On Thu, 23 Apr 2026 07:53:30 GMT, Quan Anh Mai <[email protected]> wrote:
>> ## Preliminaries
>>
>> ### 1. The inlining heuristic NodeCountLimitCutoff
>>
>> In general, we don't want to inline a call if the graph is already too
>> large. However, it is hard to decide whether the graph is large when we are
>> still constructing the graph.
>>
>> - There are still more bytecodes that need parsing, and more nodes that need
>> generating.
>> - It is hard (maybe impossible) to reliably determine whether a node is dead
>> during parsing.
>>
>> Due to the issues above, the heuristic depends on the number of generated
>> nodes, which is an upper bound of the number of live nodes, and the
>> threshold is pretty conservative.
>>
>> ### 2. Inlining a method
>>
>> To inline a method, C2 needs to generate the structure for the callee to
>> reside in. This includes the map for the exception path, the map for the
>> merge of all normal paths, their memory states, etc. My experiment shows
>> that, inlining a call generates around 20 more nodes than if the call is
>> inlined in the source code.
>>
>> private int v() {
>> return this,v;
>> }
>>
>> int test1() {
>> return this.v();
>> }
>>
>> int test2() {
>> return this.v;
>> }
>>
>> This means that, inlining a call consumes the budget of
>> `NodeCountInliningCutoff`, which may prevent other calls from being inlined,
>> even if other heuristics say that inlining is preferable. However, in
>> practice, it is rarely an issue, because there is a difference of 3 orders
>> of magnitude between the extra nodes generated by inlining, and the default
>> value of `NodeCountInliningCutoff` (16000).
>>
>> ### 3. Foreign memory access API
>>
>> The aforementioned property that `NodeCountInliningCutoff` is 3 orders of
>> magnitude larger than the number of extra nodes generated when inlining a
>> call is broken due to how the FMA API is implemented. A memory access such
>> as `j.l.f.MemorySegment::get` results in a huge call tree that needs
>> inlining:
>>
>> @ 8 jdk.internal.foreign.AbstractMemorySegmentImpl::get (12 bytes)

▶ _Record list_:
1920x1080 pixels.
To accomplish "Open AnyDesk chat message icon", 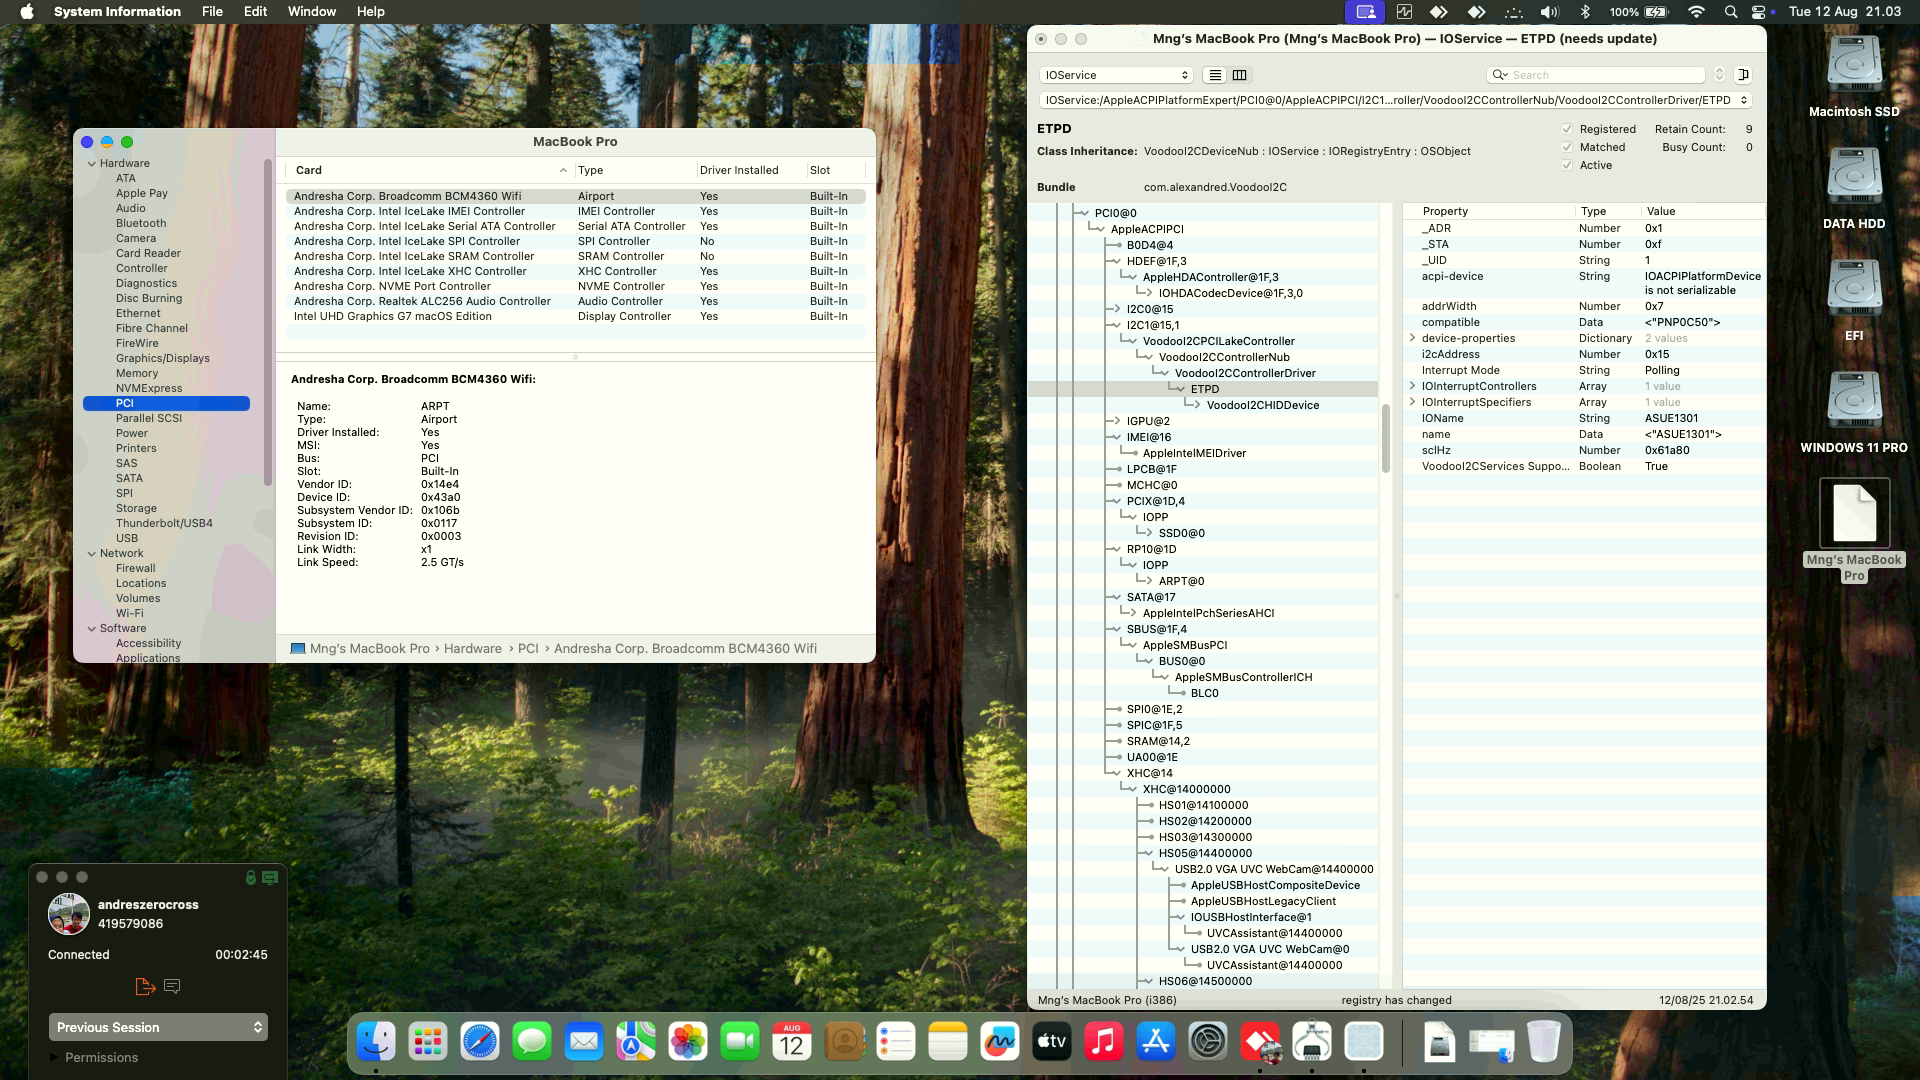I will point(172,987).
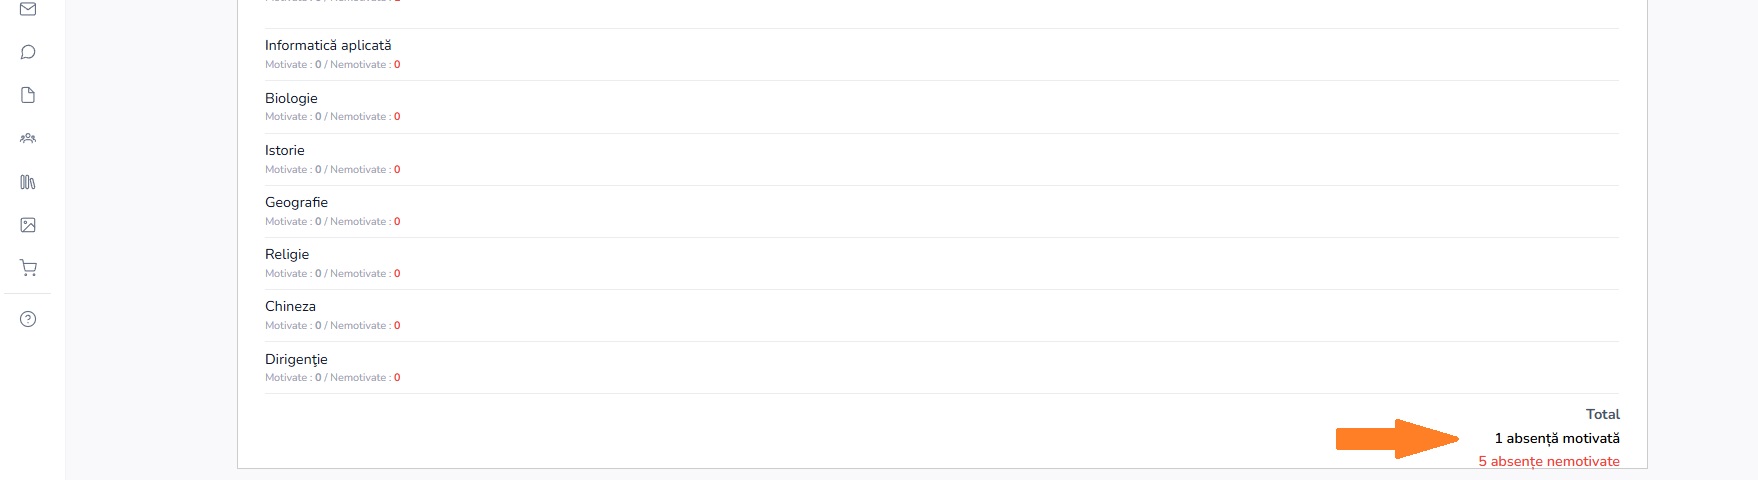Click the document file icon in sidebar
The image size is (1758, 480).
(28, 95)
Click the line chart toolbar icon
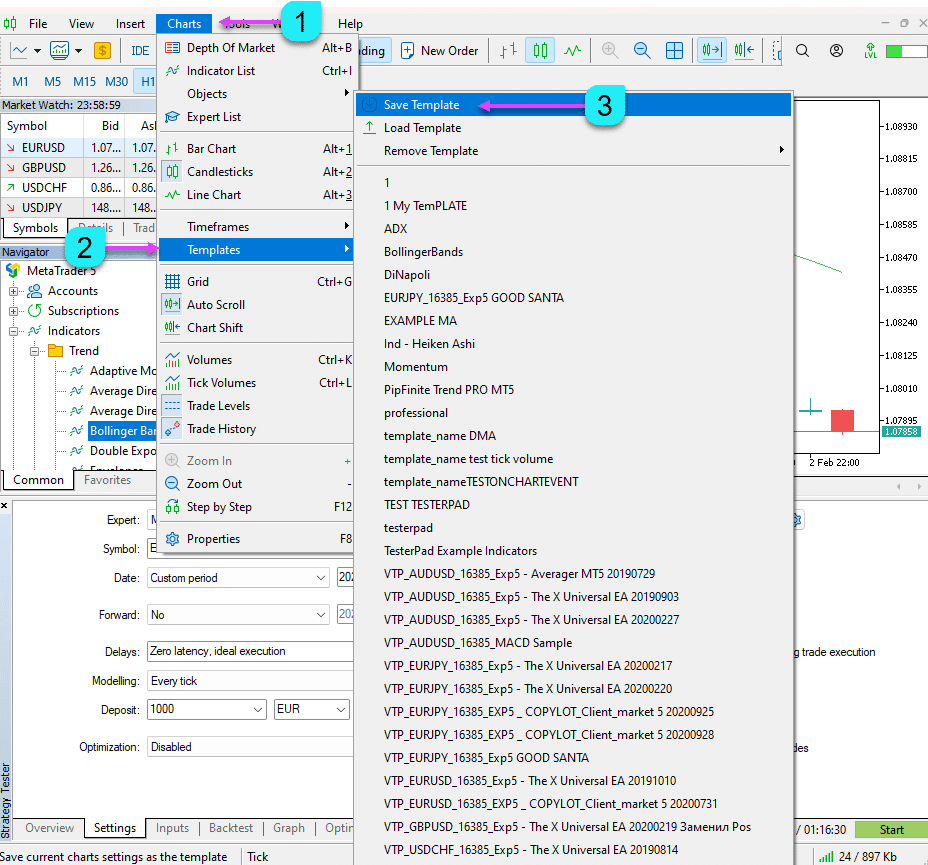The height and width of the screenshot is (865, 928). [x=572, y=50]
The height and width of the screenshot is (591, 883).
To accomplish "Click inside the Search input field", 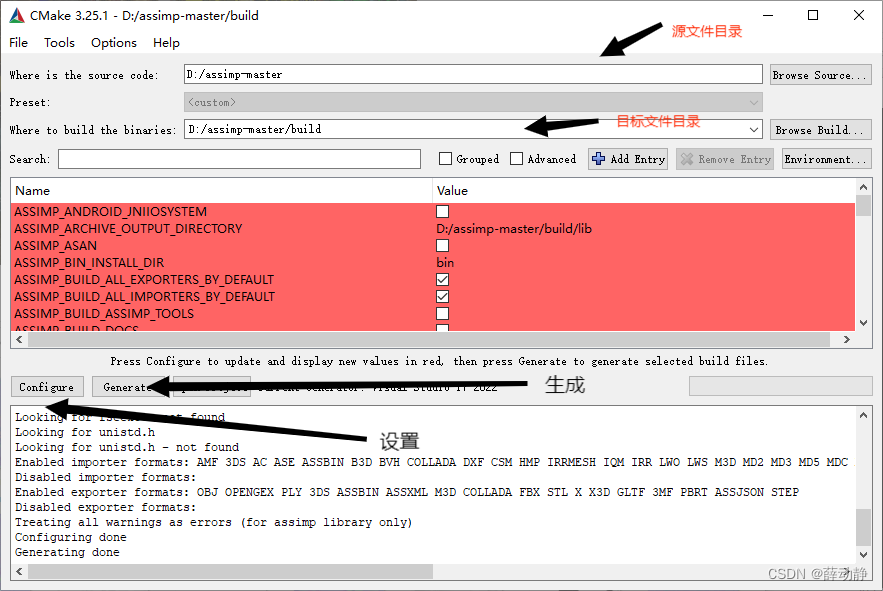I will (x=240, y=158).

▶ _What is being asked_: In the quoted post on C2 inlining, about how many extra nodes does the author's experiment show that inlining a call generates?

▶ _Full solution_: Around 20 more nodes than if the call were inlined in the source code.